Today, both drinks consist primarily of sugar and water. They also contain various acids, including citric acid. It irritates the stomach lining and creates a false sensation that the body lacks water — in plain terms, thirst. At this point it is worth debunking the myth that a piece of meat can dissolve in a glass of cola. In reality, a piece of meat can dissolve in any liquid that contains citric acid. Yet we still eat oranges, and they can be beneficial for the body.

Like all carbonated soft drinks, colas contain colourants, acidity regulators, preservatives, and other additives. These are the ingredients that raise legitimate health concerns. This is worth thinking about, especially if the person drinking cola is your child.

...The Practice

If you ask almost anyone which drink they prefer, Coca-Cola or Pepsi, the answer will usually be definite: one or the other. Do you think it is really about taste? Not at all. Scientists argue that people are unable to distinguish a glass of Pepsi from an identical glass of Coca-Cola — not by colour, not by taste, and not by smell. Your preference for one of these drinks is chosen by your brain, not by your taste receptors. In other words, everything depends on the strength of the brand and its advertising campaign. And if you do not believe it, try the experiment yourself — preferably several times, to rule out coincidence.
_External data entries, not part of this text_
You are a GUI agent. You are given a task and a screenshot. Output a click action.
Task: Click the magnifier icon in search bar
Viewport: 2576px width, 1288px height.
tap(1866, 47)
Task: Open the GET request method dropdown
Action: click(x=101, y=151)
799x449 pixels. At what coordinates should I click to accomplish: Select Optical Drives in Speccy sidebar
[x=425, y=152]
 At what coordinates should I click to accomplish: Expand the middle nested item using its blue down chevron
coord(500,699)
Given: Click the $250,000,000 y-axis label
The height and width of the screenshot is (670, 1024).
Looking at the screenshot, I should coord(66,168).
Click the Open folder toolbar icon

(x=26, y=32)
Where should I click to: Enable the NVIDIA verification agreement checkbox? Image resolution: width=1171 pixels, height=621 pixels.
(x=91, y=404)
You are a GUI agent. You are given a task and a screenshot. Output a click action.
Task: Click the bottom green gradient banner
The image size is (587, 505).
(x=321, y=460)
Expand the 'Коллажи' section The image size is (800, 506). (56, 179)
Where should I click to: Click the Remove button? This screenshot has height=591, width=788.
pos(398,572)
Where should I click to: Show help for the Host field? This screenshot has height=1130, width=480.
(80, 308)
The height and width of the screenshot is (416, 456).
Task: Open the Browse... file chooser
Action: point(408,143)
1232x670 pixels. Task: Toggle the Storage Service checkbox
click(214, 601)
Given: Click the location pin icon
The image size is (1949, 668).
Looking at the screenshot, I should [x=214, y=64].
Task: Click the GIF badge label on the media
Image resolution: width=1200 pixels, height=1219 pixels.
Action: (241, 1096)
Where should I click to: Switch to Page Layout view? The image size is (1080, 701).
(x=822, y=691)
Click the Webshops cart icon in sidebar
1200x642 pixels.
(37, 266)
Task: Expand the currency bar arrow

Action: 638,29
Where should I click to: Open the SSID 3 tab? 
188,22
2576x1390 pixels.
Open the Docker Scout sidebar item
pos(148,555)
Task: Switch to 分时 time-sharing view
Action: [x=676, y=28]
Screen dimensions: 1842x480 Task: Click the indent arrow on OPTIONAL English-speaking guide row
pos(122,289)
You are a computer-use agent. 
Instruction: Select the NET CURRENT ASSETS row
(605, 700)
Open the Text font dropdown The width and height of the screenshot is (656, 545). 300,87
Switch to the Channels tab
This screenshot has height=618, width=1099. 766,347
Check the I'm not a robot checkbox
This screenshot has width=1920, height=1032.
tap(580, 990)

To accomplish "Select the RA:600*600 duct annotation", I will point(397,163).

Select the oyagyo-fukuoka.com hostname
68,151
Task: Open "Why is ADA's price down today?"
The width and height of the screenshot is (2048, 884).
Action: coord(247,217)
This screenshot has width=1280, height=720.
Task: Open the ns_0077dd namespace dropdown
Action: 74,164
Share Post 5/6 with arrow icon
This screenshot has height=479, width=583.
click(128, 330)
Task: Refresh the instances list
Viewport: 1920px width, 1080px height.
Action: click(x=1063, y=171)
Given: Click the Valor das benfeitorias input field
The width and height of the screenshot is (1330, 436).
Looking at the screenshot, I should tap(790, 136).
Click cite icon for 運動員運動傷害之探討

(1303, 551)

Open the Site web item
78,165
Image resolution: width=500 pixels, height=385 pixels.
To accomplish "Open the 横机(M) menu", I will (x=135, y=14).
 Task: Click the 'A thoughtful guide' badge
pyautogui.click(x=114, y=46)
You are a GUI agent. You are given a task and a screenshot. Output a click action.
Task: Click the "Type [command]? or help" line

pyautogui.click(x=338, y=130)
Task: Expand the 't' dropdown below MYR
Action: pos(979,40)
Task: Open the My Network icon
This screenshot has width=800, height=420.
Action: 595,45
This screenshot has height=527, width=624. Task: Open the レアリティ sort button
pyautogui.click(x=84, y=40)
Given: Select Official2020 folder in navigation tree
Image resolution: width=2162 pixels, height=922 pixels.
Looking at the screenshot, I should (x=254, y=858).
In 2008, Pepsi introduced a new visual identity for its line of carbonated drinks in the United States. The red-and-blue circle divided by a white wave was replaced by what critics quickly compared to a whale-like smile. The company transformed the logos of the Pepsi family into a series of smile-like symbols that differed depending on the product. The logo colours — blue, white, and red — remained unchanged. Only Pepsi Max replaced blue with black, matching the label. The “smile” widened depending on the “strength” of the drink: in the Diet Pepsi logo it smirked slightly, in Pepsi Max it laughed, while the main Pepsi brand logo simply smiled. According to PepsiCo’s chief executive, the rebranding of the product line was driven by the financial crisis, which cooled demand for carbonated soft drinks. Along with the rebranding, a new advertising campaign, Refresh The World, was launched.

The new Pepsi logo looked more modern, but many noticed its resemblance to Barack Obama’s campaign logo — the circle and the national colours of the United States — and supporters of healthy eating had plenty of fun mocking it.

Coca-Cola did not stay on the sidelines, but instead of a radical transformation, it chose a light retouching. The company simply removed the reversed-out treatment: the letters became red and the background disappeared. In stores, however, the drinks continued to be sold in the familiar red cans with white lettering; the changes affected only communications. This restyling was also timed to coincide with the launch of the new global campaign Open Happiness.

The Battle for the Market

Coca-Cola receives 74 percent of its revenue from international markets, while Pepsi receives only 48 percent. Coca-Cola has an active presence in almost every country in the world, including developing nations and countries of the so-called third — or even tenth — world.

According to 2008 data, Coca-Cola controlled 42.7% of the U.S. market, while Pepsi held 30.8%.

Pepsi, however, outperforms its rival in India, Saudi Arabia, Pakistan, the Dominican Republic, Guatemala, and five Canadian provinces.